When the line with "Image resolution: width=904" appears below, start repeating lines exactly, and keep going through the line with "Open the Faecal analysis chapter link"; add nothing outside that span.

╭─ The data

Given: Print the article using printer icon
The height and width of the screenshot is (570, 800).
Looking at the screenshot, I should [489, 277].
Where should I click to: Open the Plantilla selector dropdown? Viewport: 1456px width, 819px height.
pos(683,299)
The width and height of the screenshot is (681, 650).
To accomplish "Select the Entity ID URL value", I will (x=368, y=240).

╰─
╭─ The data

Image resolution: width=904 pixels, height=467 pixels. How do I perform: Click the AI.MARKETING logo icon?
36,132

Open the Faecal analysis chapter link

╰─

## Solution to this exercise
Image resolution: width=904 pixels, height=467 pixels. How do I perform: Click the AI.MARKETING logo icon?
36,132

Open the Faecal analysis chapter link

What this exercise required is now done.